Pijul

A patch-based distributed version control system written in Rust — mathematically sound conflict resolution that eliminates entire classes of merge problems.

Pijul is a distributed version control system written in Rust that uses a patch-based theoretical model instead of the snapshot-based model used by Git. Where Git tracks the state of files at each commit, Pijul tracks the changes (patches) themselves as the fundamental unit — and because patches are independent, commutative objects, the order in which you apply them does not matter. This property eliminates entire classes of merge conflicts that Git users encounter regularly.

The core idea

In Git, a merge conflict arises when two branches have diverged in ways Git can't automatically reconcile. The result depends on the order of operations — rebasing A onto B can produce a different result than rebasing B onto A, even when both should be logically equivalent.
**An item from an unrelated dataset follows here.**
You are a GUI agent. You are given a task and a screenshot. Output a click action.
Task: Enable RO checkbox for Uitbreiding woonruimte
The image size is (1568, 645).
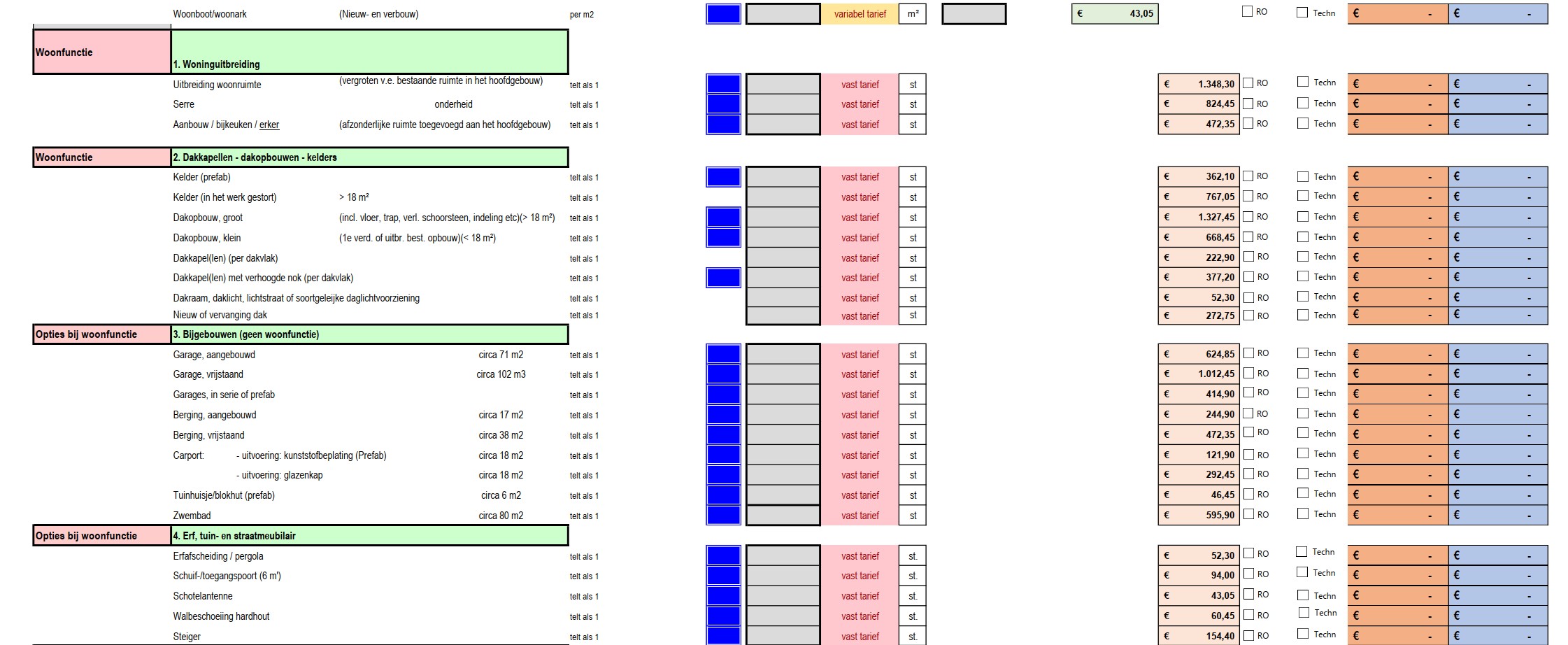click(x=1248, y=83)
Pijul's model is based on a sound mathematical theory (closely related to CRDTs) in which patches are designed to be commutative — applying patch A then B yields the same result as applying B then A. This means:

  • Rebasing is always clean when there are no genuine semantic conflicts
  • Cherry-picking works without accumulating phantom conflicts
  • The history is a true partial order of changes, not a linear narrative

Features

  • Conflict-free merges — conflicts only arise when two patches make genuinely incompatible changes to the same lines; order-of-application conflicts don't exist
  • Distributed — fully decentralised like Git; clone, push, and pull between any peers
  • The Nest — the official hosting platform at nest.pijul.com, analogous to GitHub for Pijul repositories
  • SSH and HTTP transport — push and pull over SSH or HTTPS just like Git
  • Interactive record — select individual hunks to include in a patch when recording, similar to git add -p
  • Single Rust binary — one self-contained binary with no runtime dependencies
  • Fast — written in Rust with performance as a priority

Installation

cargo install pijul

Or download a pre-built binary from pijul.org/download:

# Debian / Ubuntu
# An official .deb package is available on the
# [downloads page](https://pijul.org/download/).

# Fedora
dnf install pijul

# macOS
brew install pijul

# Arch Linux (AUR)
paru -S pijul

# Nix
nix-env -iA nixpkgs.pijul

Basic Usage

# Initialise a new repository
pijul init

# Check the current status
pijul diff

# Record a patch (interactively select hunks)
pijul record -m "add login page"

# Record all changes at once
pijul record -a -m "add login page"

# View the patch log
pijul log

# Clone a repository from the Nest
pijul clone https://nest.pijul.com/pijul/pijul

# Clone over SSH
pijul clone ssh://nest.pijul.com/your-username/your-repo

# Push to a remote
pijul push

# Pull from a remote
pijul pull

Channels

Pijul uses channels where Git uses branches. A channel is a set of applied patches:

# List channels
pijul channel

# Create a new channel
pijul channel new feature-login

# Switch to a channel
pijul channel switch feature-login

# Merge another channel into the current one
pijul merge main

Working with patches

Because patches are first-class objects, you can manipulate them directly:

# Show the changes in a specific patch
pijul diff --patch <patch-hash>

# Unrecord the most recent patch (keeps changes in the working tree)
pijul unrecord

# Apply a specific patch from another channel
pijul apply <patch-hash>

The Nest

Pijul's official hosting platform mirrors the basic GitHub workflow:

# Fork a project on the Nest, then:
pijul clone https://nest.pijul.com/your-username/forked-repo
# make changes
pijul record -m "fix: correct typo in README"
pijul push
# then open a patch request on the Nest UI

Comparison with Git

ConceptGitPijul
Fundamental unitSnapshot (commit)Patch
Merge modelThree-way merge heuristicMathematically commutative patches
BranchPointer to a commitNamed set of patches (channel)
Rebase conflictsCommonOnly genuine semantic conflicts
Cherry-pickCan create duplicate commitsClean — patches are independent
History modelDAG of snapshotsPartial order of patches

When to choose Pijul

Pijul is worth trying if you:

  • Work in long-lived feature branches that regularly need to merge from main
  • Frequently cherry-pick commits and end up with phantom conflicts
  • Find Git's rebase model conceptually confusing
  • Are curious about the theoretical foundations of version control

It is still less mature than Git in terms of ecosystem tooling (no equivalent of git bisect, fewer GUI integrations, smaller hosting ecosystem), but for day-to-day commit, push, pull, and merge workflows it is production-ready.